1

I am writing a program that reads a dictionary file (text file, one word per line), and inserts it into a structure consisting of a "linked list" of arrays, where the word is recursively forwarded to the [first letter - 'a'] entry of an array (which is another array, that processes the next letter). When the whole word is "consumed", it inserts the word (unchanged) in a regular linked list of words. The program successfully processes first 15 words, but at 16-th it throws segmentation fault.
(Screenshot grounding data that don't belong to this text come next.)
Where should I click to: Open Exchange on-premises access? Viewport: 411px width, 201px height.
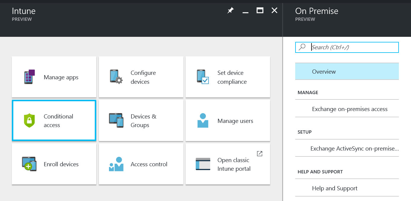click(349, 109)
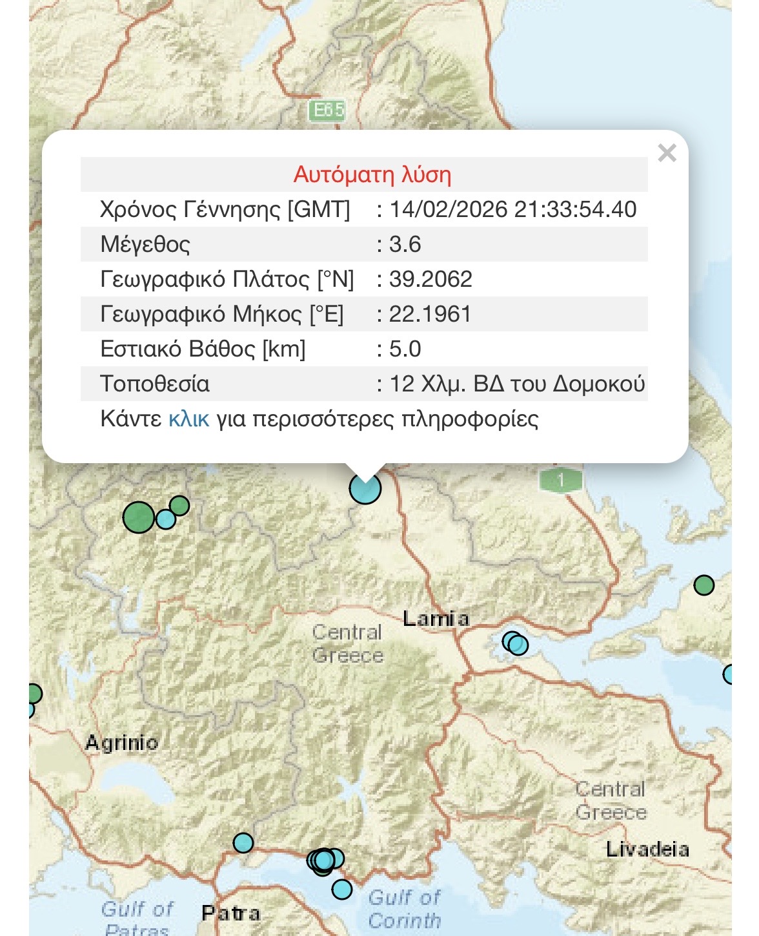759x936 pixels.
Task: Click the Patra city label
Action: click(230, 913)
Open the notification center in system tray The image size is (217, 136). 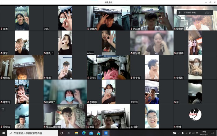[x=212, y=133]
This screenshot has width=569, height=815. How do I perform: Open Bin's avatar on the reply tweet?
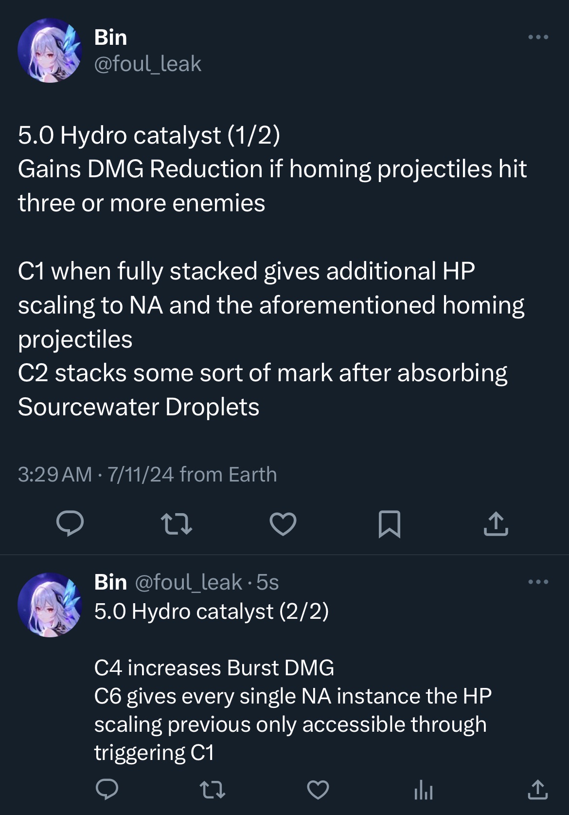click(x=50, y=605)
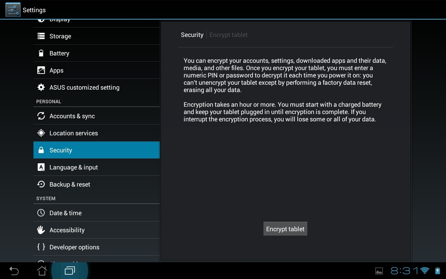The height and width of the screenshot is (279, 446).
Task: Select the Apps icon in settings list
Action: (41, 70)
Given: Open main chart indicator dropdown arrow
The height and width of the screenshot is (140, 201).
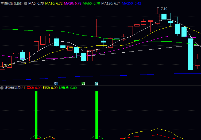Looking at the screenshot, I should [26, 3].
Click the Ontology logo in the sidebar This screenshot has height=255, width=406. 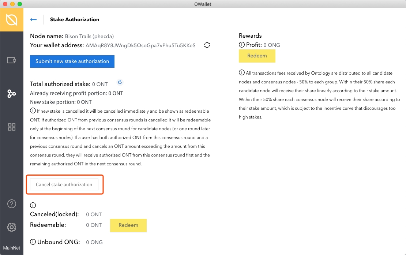(x=12, y=20)
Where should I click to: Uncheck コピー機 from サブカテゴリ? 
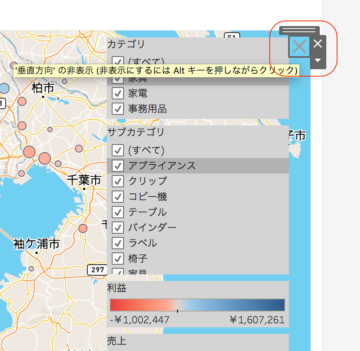click(x=117, y=197)
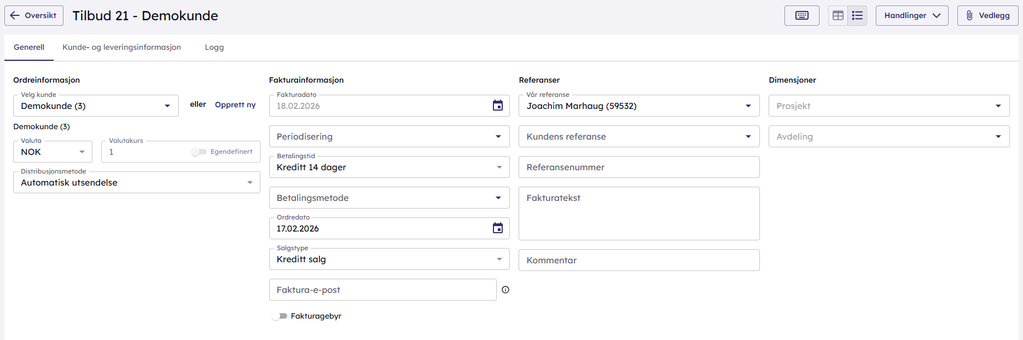This screenshot has height=340, width=1023.
Task: Click the Vedlegg paperclip button
Action: click(987, 15)
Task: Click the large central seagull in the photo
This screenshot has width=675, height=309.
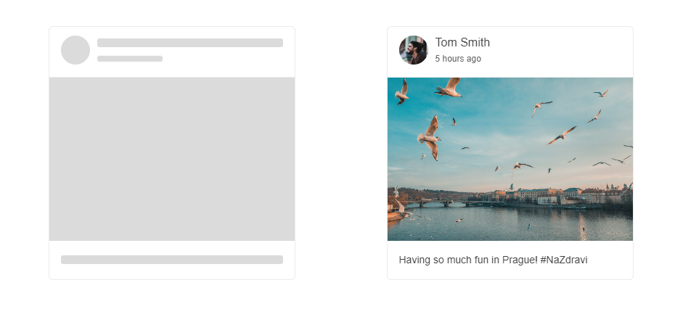Action: (x=430, y=136)

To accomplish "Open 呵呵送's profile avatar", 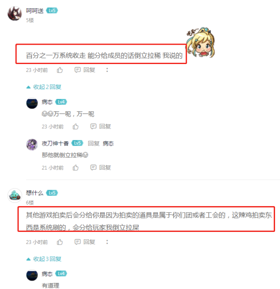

It looks like the segmentation fault occurs in add() method in the following snippet:

struct LinkedList * new = (struct LinkedList *) calloc(1,
                                       sizeof(struct LinkedList));
            if (!new) {
                perror("Not enough memory!"); // Error here
                exit(2);
            }

(Hopefully) Relevant code:

void addList (struct LinkedList * list, char * word) {
    if (!list->next)
    {
        struct LinkedList * new = malloc(sizeof(struct LinkedList));
        if (!new) {
            perror("Not enough memory!");
            exit(2);
        }

        char * new_word = malloc(strlen(word) * sizeof(char));
        if (!new_word) {
            fprintf(stderr, "Not enough memory!");
            exit(2);
        }


        new->next = 0;
        strcpy(new_word, word);
        new->word = new_word;
        list->next = new;
    }
    else
    {
        addList(list->next, word);
    }
}


void add(struct HashTree * root, char * word, char * word_sorted, int length) {

    if (length == 0)                                     // Found the correct place
    {

        if (!root->words)                                // If words are not allocated
        {
            // Create list node
            struct LinkedList * new = calloc(1, sizeof(struct LinkedList));
            if (!new) {
                perror("Not enough memory!");
                exit(2);
            }

            char * new_word = malloc(strlen(word) * sizeof(char));
            if (!new_word) {
                fprintf(stderr, "Not enough memory!");
                exit(2);
            }

            new->next = 0;

            strcpy(new_word, word);

            new->word = new_word;
            root->words = new;
        }   

        else                                            // Add to the Linked List
        {
            addList(root->words, word);
        }
    }

    else 
    {
        // printf("Length_add = %d\n", length);
        if (!root->next)                                 // If the array was not allocated yet
        {

            struct HashTree * new = malloc(27 * sizeof(struct HashTree *));
            if (!new) {
                perror("Not enough memory!");
                exit(2);
            }


            root->next = new;
        }


        add(&(root->next[ word_sorted[0] - 'a' ]), 
            word, (char *) (word_sorted +1), (length-1));  // Use the next letter.

    }


}

To save the space, Here is the link to the full code.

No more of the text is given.